# NetGain Classic Controller error code 14



## GerhardRP (Nov 17, 2009)

If you are using a standard automotive key switch, use the accessory position forcthe contactor and run for the controller.


----------



## MikeJ (Jan 18, 2012)

The accessories output shuts off at the same time as the ignition output on the ignition switch so I don't think this will solve my problem. I need to delay the contactor by several seconds.


----------



## Ziggythewiz (May 16, 2010)

What is your emergency off mechanism? There are several ways you could delay turning off the contactor, but unless you use a separate method for e-stop it could introduce a potential hazard.

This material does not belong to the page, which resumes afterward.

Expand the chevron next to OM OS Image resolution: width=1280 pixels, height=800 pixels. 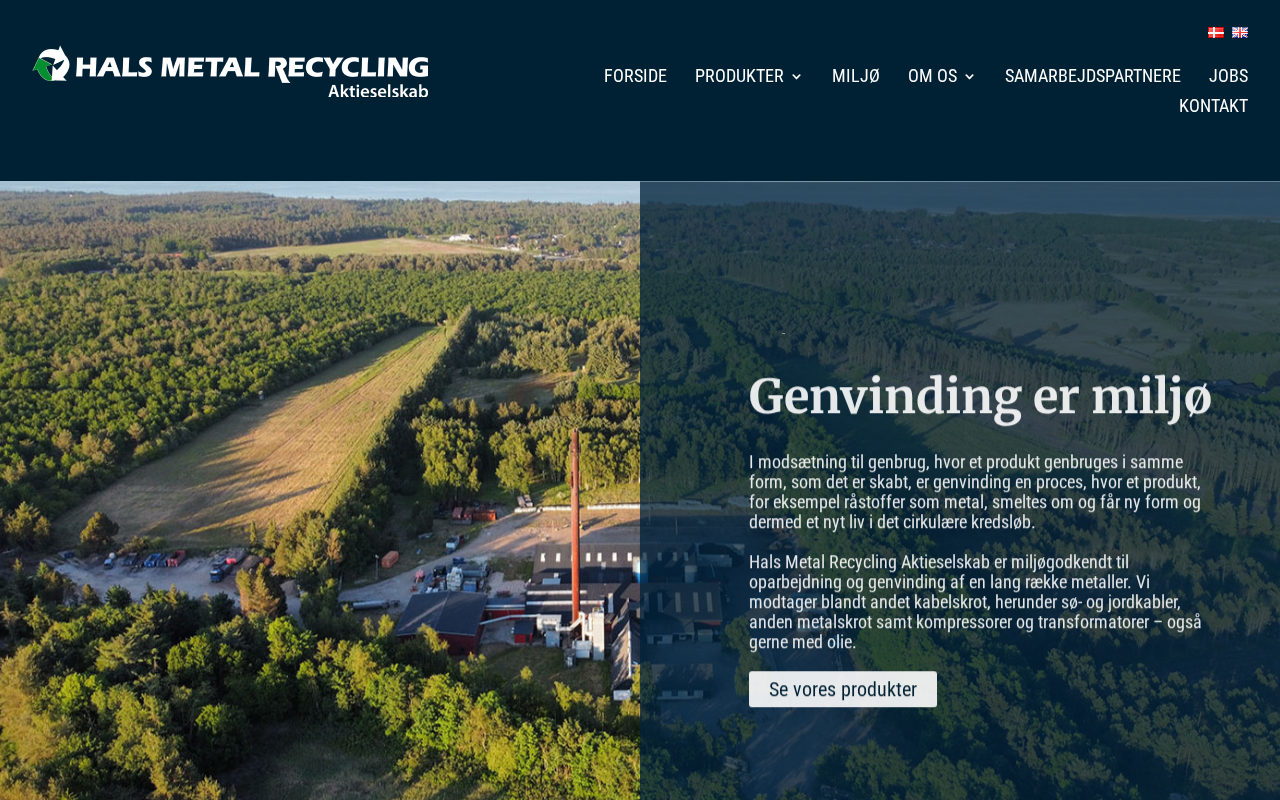[969, 76]
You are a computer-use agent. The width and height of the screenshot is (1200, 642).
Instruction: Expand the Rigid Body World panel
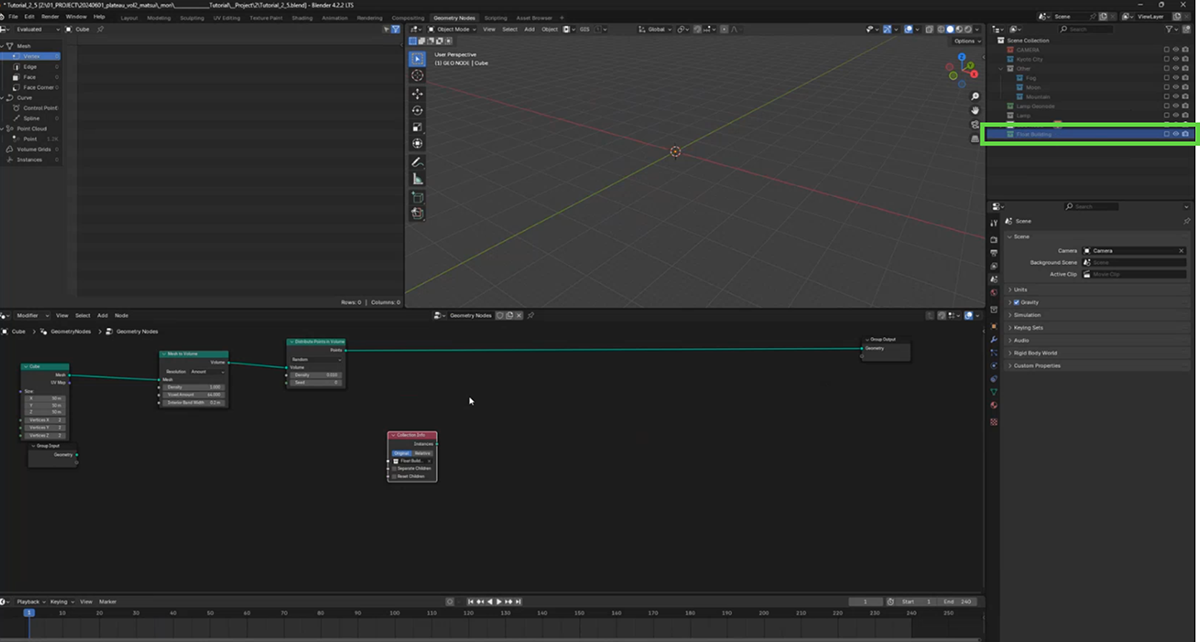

Do you know that you need several seconds? How long does it take the controller to shut down?


----------



## MikeJ (Jan 18, 2012)

I have a circuit breaker which can be "thrown" from inside the car as an emergency shut off so adding a delay to the contactor shouldn't be a problem. I'm not sure how long the delay really needs to be, maybe only a few 100ms will work. Actually the delay shouldn't be to long because the high voltage needs to be present when the controller first powers up. A small delay should be fine because the controller doesn't power up until the BMS checks the batteries and switched a relay. That should give the contactor plenty of time to switch the high voltage before the controller powers up.

Thanks,
Mike


----------